Establishing a mental edge is equally as important. Last season, Bunz had a chance to become Team Canada's No. 1 goaltender for the 2012 World Junior Championship. A disappointing pre-tournament camp halted that dream, however, keeping him off the squad altogether as Scott Wedgewood and Mark Visentin took the reigns.
Bunz knew it wasn't the camp he needed. But rather than sulking and hanging his head, the St. Albert native put it behind him and worked even harder the rest of the way -- a renaissance, perhaps; one that helped him discover new heights in confidence.
"That's been the biggest change to my development in recent years," he said. "Talent doesn't mean a whole lot if you don't have the right attitude. I'm hoping I can build on it here at this camp and throughout the summer heading into main camp. These opportunities are all baby steps that I'm trying to take full advantage of.
"The feedback from the coaches is huge, too. We look at video in the morning before we come here (to Millennium Place); they give us feedback on our performance, both on and off the ice. Little things like that definitely help, no matter what level you're at. It gives you a starting point to think about where you're at and to help you get better."
As 2011-12 drew to a close and his season was over in Medicine Hat, Bunz got the opportunity to go down and spend some time with the Barons in OKC. While he didn't get to play as Yann Danis and JP LeNeveu continued what they'd started, getting the chance to practice alongside pros in such a pivotal point in the season was quite a learning experience.
"It was really fun," he said, smiling. "The guys welcomed me with open arms down there. They really took it upon themselves to make me feel comfortable. I watched games up top with the other injured and healthy scratched guys. Just to be around that atmosphere and get a chance to see the southern United States -- it was a lot of fun and the weather was great. It was a blast down there. It was also nice to get back on the ice and skate on their practice surface with all the pros in the post-season."

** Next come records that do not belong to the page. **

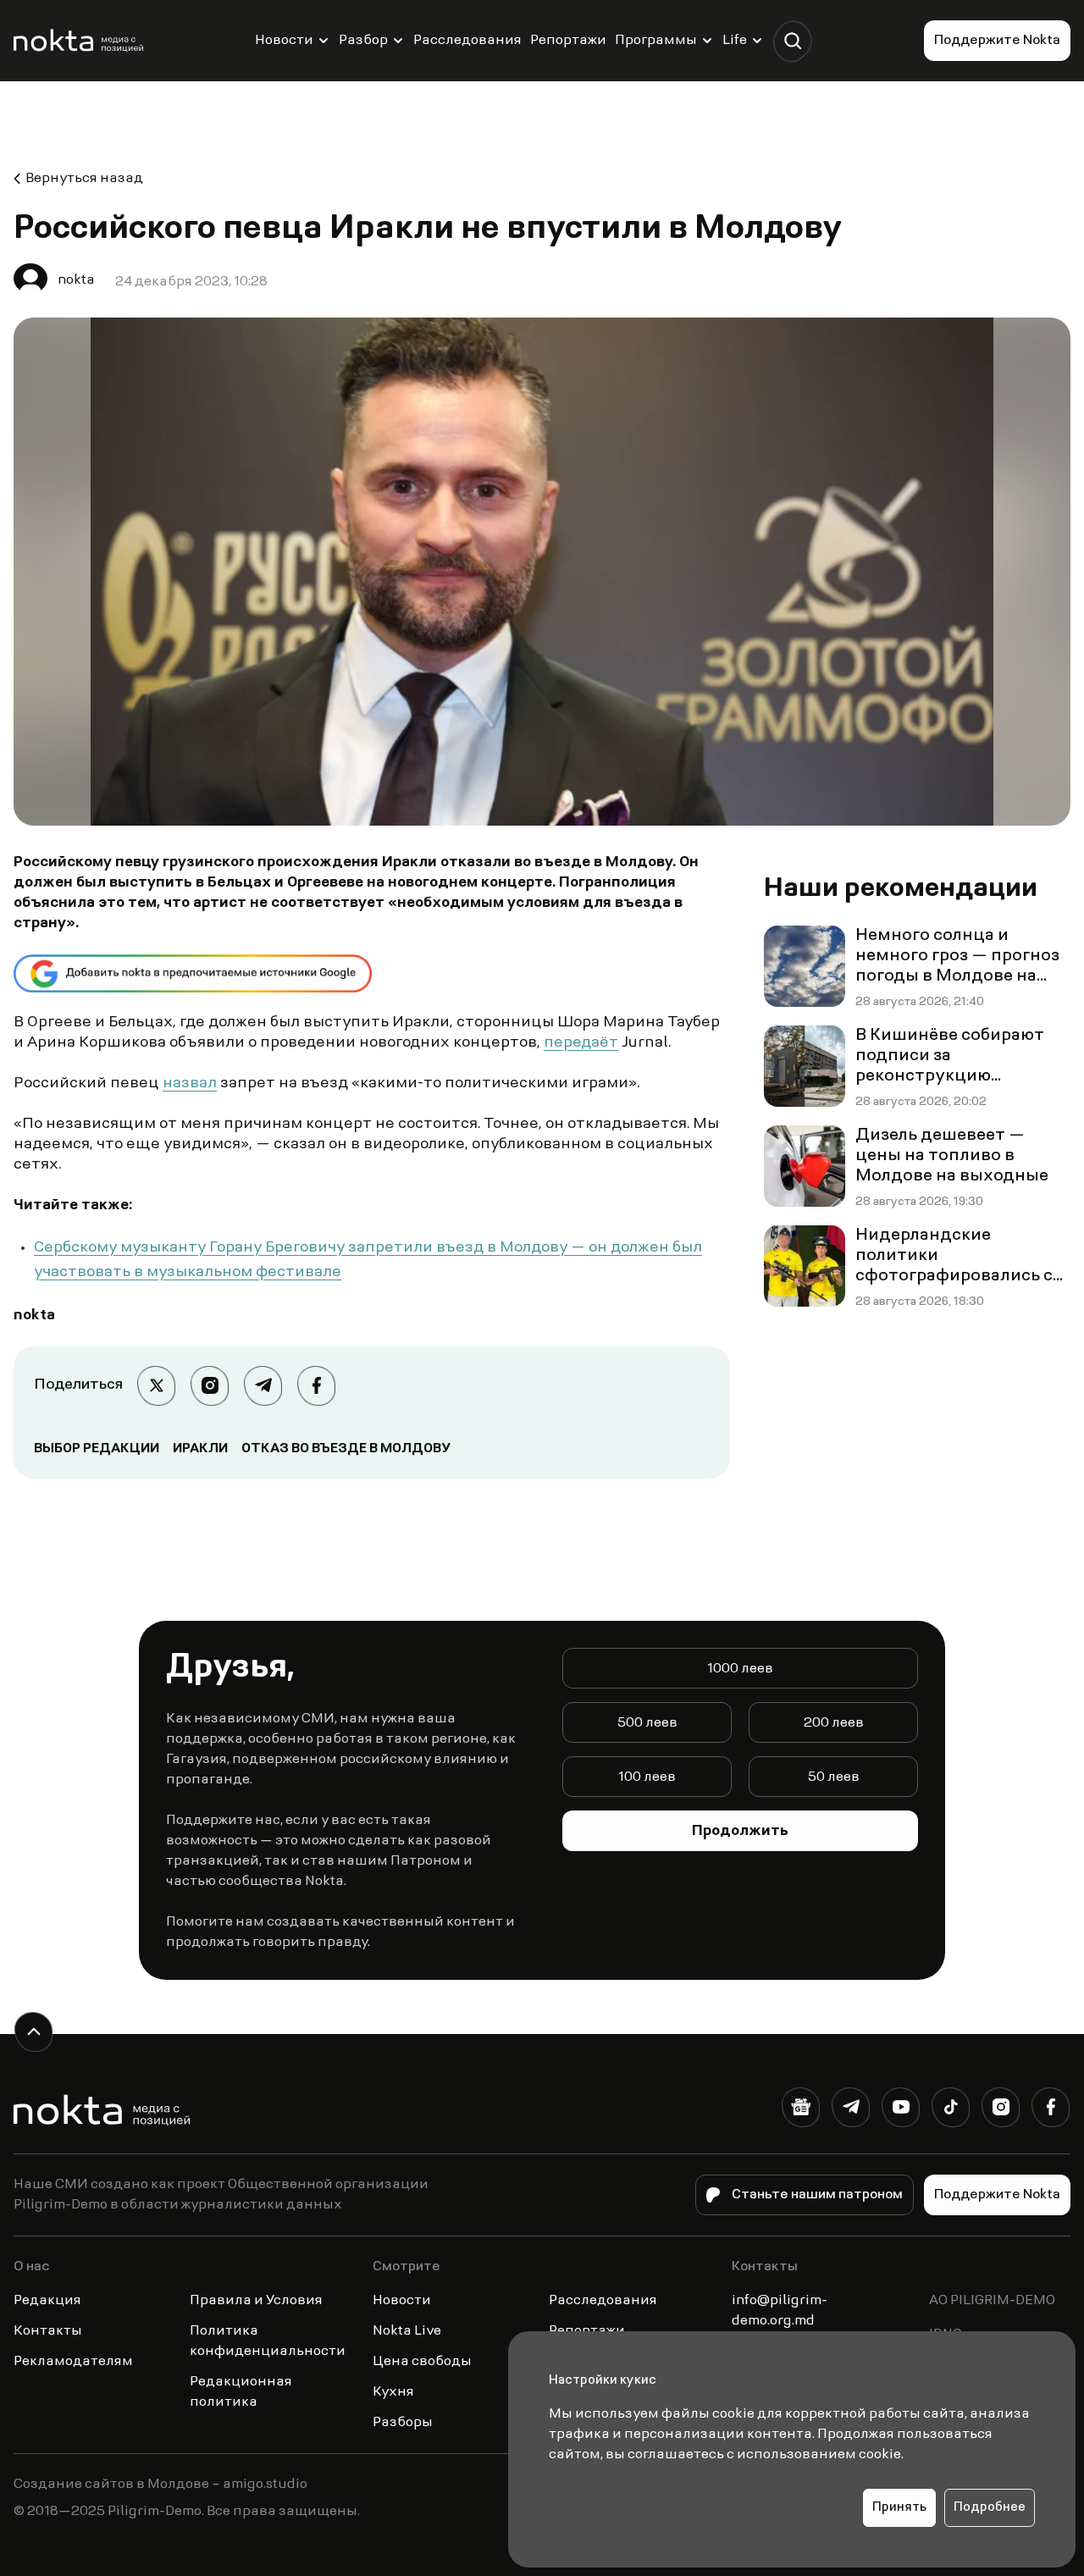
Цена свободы (422, 2362)
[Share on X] (156, 1386)
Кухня (393, 2392)
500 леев (647, 1723)
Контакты (48, 2331)
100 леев (647, 1777)
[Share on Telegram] (263, 1386)
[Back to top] (33, 2032)
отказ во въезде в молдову (346, 1449)
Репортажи (568, 40)
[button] (792, 41)
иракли (200, 1449)
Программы (656, 40)
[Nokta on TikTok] (951, 2110)
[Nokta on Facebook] (1050, 2110)
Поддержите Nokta (997, 40)
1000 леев (740, 1669)
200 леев (834, 1723)
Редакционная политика (241, 2392)
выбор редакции (96, 1449)
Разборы (403, 2423)
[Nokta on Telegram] (851, 2110)
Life (734, 40)
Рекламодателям (73, 2362)
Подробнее (990, 2507)
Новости (284, 40)
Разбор (363, 40)
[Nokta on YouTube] (901, 2110)
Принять (899, 2507)
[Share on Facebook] (316, 1386)
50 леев (834, 1777)
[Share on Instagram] (210, 1386)
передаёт (581, 1043)
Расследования (467, 40)
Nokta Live (407, 2331)
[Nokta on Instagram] (1000, 2110)
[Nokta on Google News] (801, 2110)
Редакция (47, 2301)
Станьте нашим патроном (817, 2195)
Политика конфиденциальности (268, 2341)
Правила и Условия (256, 2301)
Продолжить (740, 1831)
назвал (190, 1084)
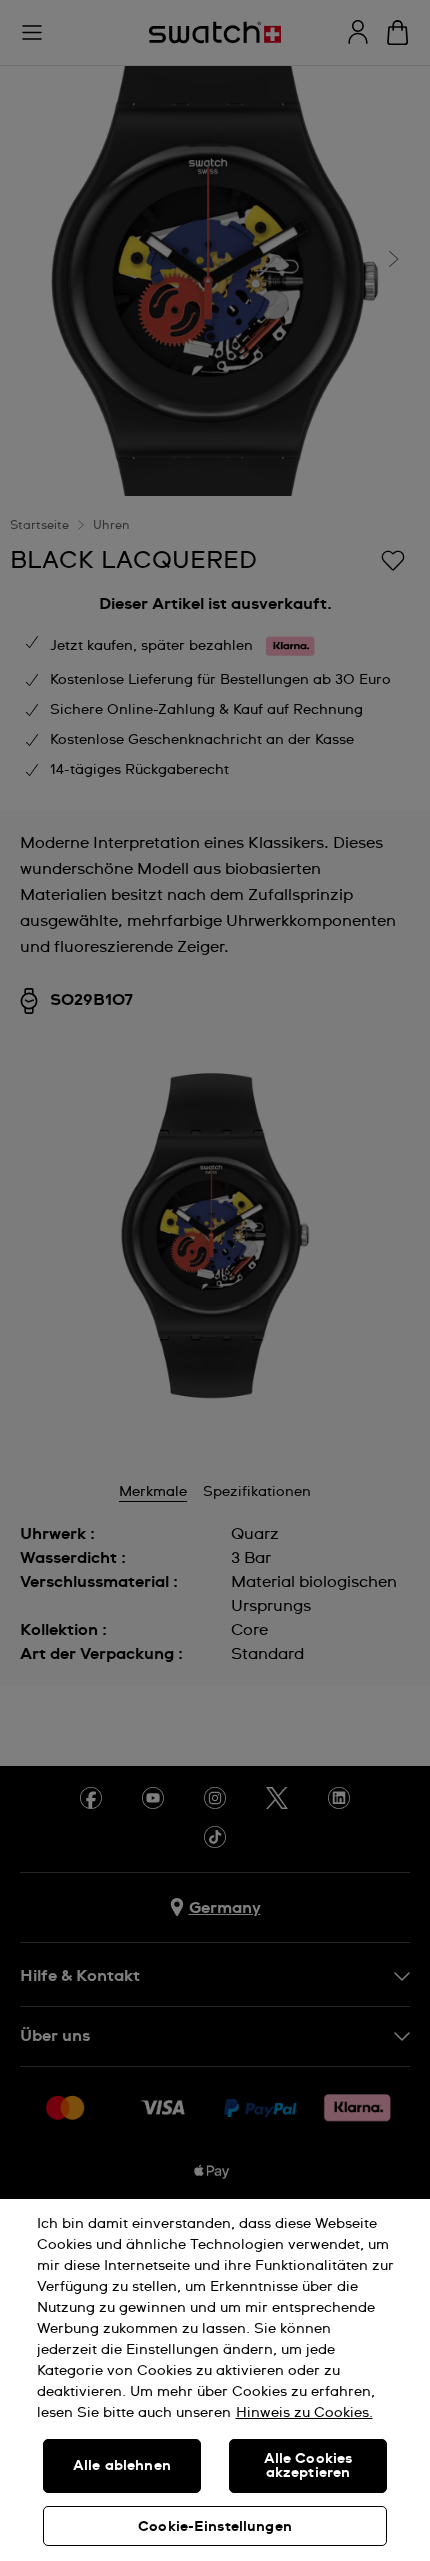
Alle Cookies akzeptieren (308, 2466)
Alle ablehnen (122, 2466)
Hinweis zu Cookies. (304, 2413)
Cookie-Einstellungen (215, 2527)
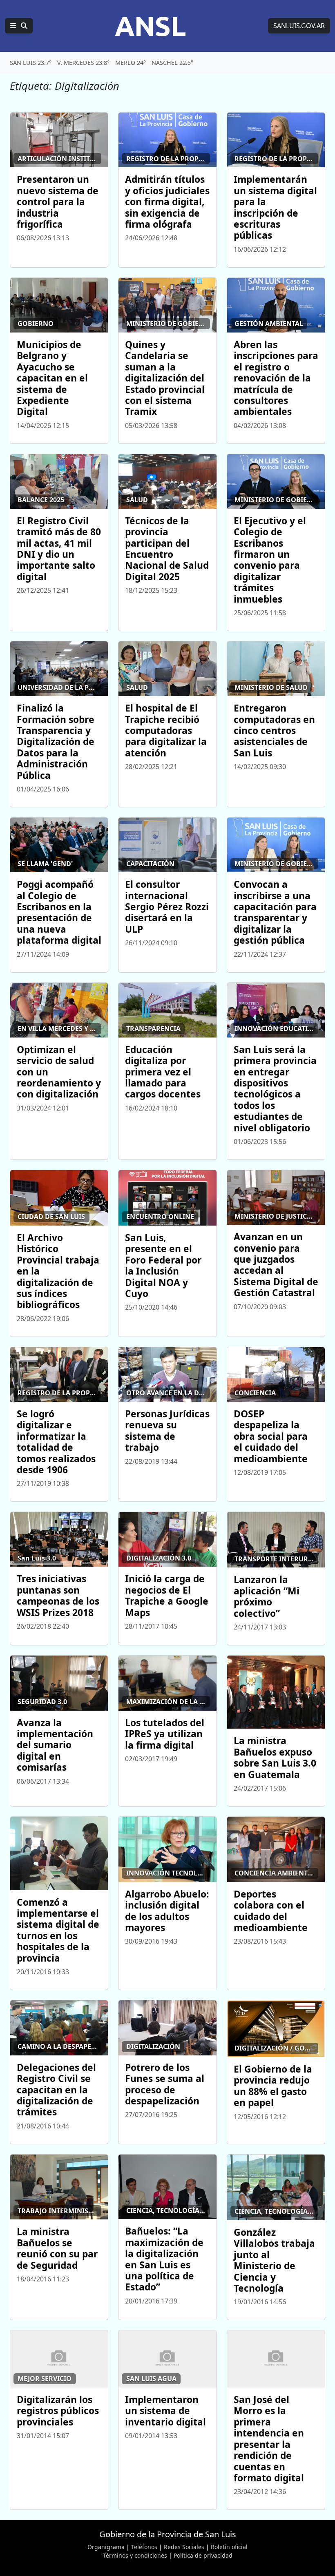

His attitude and supremely talented skill-set wasn't lost on Barons Head Coach Todd Nelson, either. Nelson, one of the leading candidates to acquire the Oilers' previously open head coaching position, is impressed with Bunz' attitude and pro-like swagger at Development Camp.
"He's very passionate and he's very excited, and that's a carry-over from what he brought to us (the Barons) a couple months ago," he said. "He has this quiet confidence about himself. For a goaltender, that's an exceptional attitude to have because it's such a tough position. Bunzy had a great year last year and I'm excited to see what he'll bring to the organization this season."
Bunz is too, but he'll let his work on the ice do the talking as he prepares to make his mark in the pros.